-- Task description --
Copy exactly the stretch of data below from the line with "This screenshot has width=420, height=484." through the line with "Task: Click the download", including both of those lines.

Records from a data collection:
=== Begin Enclosure ===
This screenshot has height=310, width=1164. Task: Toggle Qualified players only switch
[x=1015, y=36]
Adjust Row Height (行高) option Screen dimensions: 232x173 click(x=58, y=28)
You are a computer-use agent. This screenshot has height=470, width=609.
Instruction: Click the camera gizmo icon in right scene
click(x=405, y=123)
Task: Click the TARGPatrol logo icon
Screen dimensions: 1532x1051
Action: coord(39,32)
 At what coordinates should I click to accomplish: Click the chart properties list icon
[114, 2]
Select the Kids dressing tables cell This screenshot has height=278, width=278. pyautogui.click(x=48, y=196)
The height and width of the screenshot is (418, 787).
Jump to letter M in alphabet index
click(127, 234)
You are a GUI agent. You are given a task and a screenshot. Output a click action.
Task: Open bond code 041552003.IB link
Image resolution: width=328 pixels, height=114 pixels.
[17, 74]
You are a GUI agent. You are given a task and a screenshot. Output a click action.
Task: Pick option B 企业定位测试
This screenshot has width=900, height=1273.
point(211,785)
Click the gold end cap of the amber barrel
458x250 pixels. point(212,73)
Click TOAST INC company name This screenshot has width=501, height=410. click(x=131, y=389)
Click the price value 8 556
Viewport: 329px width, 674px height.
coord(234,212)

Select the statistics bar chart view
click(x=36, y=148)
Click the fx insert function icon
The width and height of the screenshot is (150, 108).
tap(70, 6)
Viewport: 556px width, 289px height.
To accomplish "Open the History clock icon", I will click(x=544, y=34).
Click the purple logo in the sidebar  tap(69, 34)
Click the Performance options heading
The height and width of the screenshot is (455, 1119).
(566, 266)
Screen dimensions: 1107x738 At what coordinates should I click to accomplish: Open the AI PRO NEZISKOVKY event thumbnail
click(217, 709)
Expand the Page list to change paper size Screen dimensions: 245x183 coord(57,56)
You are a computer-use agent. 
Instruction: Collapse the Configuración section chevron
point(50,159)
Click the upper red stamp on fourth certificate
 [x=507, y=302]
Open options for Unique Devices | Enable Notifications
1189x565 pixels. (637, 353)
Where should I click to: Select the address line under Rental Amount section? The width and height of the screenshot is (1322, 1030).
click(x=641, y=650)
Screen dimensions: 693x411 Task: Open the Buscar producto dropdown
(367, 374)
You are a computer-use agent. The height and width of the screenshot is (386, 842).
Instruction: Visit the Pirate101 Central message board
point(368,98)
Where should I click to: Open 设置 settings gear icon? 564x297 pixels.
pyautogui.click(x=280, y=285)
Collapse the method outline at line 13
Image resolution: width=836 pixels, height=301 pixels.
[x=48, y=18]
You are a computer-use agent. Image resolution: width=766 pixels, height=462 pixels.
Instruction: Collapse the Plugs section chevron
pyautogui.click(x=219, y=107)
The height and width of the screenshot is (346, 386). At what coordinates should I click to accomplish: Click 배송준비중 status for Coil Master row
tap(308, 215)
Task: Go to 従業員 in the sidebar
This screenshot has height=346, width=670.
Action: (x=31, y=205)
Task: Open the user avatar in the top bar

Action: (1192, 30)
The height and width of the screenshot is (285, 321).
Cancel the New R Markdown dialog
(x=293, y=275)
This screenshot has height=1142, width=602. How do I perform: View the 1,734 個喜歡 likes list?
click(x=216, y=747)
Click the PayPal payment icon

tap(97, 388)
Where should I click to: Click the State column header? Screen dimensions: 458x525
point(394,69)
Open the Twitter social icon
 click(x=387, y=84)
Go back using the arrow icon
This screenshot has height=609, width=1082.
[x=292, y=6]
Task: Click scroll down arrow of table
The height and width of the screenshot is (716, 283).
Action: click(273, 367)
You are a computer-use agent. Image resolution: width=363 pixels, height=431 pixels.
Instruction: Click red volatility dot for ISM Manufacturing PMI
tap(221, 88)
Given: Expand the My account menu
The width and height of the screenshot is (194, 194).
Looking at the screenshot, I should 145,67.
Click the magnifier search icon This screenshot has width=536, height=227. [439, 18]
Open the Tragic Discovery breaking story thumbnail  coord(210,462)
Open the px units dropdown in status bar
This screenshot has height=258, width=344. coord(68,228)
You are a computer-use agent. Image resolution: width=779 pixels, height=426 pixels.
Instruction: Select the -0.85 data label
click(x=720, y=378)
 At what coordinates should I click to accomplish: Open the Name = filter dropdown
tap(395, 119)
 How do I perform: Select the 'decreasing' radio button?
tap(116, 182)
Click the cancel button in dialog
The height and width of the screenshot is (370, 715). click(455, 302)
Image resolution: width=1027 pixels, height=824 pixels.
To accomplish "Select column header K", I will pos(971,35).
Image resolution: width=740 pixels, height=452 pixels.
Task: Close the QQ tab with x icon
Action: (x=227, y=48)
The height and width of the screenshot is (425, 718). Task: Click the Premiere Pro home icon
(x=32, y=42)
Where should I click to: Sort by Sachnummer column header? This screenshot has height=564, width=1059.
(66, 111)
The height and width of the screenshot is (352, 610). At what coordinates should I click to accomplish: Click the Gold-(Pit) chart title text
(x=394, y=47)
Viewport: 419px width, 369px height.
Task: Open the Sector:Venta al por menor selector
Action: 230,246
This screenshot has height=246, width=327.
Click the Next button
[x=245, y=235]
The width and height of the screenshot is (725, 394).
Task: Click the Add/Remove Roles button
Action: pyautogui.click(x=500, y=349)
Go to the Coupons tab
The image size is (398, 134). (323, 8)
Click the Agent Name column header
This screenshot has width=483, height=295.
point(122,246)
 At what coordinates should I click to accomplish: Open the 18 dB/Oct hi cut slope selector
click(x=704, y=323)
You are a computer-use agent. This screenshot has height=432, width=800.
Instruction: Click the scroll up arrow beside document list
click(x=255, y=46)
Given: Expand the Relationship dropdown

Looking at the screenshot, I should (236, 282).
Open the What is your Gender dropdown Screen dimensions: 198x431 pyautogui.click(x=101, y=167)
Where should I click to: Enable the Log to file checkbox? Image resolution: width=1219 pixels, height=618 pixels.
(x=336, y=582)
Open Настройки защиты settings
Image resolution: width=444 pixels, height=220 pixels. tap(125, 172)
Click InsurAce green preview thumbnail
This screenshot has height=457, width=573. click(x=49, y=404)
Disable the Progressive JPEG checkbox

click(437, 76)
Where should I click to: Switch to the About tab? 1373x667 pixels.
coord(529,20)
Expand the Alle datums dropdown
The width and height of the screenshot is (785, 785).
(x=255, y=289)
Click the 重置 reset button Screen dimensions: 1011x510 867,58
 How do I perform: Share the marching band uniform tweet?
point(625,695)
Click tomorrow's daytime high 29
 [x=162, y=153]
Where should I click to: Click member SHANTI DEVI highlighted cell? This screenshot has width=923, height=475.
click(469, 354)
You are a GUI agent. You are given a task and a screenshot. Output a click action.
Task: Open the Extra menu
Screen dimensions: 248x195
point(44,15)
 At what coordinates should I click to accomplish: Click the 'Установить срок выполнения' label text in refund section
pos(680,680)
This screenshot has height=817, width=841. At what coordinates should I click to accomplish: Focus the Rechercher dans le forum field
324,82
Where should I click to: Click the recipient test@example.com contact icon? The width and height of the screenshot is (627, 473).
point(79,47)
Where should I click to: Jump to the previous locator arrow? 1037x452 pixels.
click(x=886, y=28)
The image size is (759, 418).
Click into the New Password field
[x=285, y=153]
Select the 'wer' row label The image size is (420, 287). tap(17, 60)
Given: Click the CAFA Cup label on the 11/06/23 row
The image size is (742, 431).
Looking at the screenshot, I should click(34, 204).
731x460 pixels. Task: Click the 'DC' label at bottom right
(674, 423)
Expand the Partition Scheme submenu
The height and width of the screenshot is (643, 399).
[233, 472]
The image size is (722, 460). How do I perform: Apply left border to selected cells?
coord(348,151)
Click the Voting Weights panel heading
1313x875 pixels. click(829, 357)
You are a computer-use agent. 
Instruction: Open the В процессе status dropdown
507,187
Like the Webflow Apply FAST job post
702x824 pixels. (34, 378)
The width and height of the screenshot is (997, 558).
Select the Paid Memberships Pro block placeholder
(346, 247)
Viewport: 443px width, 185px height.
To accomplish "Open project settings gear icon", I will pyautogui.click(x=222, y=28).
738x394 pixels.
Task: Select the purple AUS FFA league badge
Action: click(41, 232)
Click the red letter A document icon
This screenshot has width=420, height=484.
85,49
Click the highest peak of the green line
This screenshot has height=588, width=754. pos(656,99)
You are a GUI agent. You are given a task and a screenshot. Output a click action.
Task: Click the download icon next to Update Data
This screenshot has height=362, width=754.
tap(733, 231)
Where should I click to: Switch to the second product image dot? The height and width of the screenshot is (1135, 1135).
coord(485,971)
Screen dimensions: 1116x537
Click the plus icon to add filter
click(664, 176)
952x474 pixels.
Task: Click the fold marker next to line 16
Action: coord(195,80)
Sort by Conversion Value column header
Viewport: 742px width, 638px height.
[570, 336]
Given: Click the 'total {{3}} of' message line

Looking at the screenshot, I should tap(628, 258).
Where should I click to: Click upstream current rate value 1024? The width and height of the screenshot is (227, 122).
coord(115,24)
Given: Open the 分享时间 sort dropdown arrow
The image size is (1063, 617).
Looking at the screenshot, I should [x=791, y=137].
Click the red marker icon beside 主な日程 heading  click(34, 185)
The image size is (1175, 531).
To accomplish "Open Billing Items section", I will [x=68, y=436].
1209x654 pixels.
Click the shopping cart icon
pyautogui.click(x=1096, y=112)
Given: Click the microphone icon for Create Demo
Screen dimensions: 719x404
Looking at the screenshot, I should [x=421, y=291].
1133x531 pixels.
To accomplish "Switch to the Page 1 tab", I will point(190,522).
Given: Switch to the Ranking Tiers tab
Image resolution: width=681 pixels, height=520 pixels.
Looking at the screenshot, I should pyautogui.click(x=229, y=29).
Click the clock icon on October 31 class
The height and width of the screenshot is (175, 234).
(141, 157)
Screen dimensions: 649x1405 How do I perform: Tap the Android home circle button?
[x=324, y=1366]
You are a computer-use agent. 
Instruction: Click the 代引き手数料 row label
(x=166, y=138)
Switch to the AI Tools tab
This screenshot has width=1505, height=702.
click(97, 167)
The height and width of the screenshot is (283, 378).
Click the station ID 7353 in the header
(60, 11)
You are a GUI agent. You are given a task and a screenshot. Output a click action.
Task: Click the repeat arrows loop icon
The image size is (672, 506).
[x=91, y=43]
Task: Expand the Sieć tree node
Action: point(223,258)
=== End Enclosure ===
-- Response to the task --
This screenshot has width=420, height=484.
85,49
Click the highest peak of the green line
This screenshot has height=588, width=754. pos(656,99)
You are a GUI agent. You are given a task and a screenshot. Output a click action.
Task: Click the download icon next to Update Data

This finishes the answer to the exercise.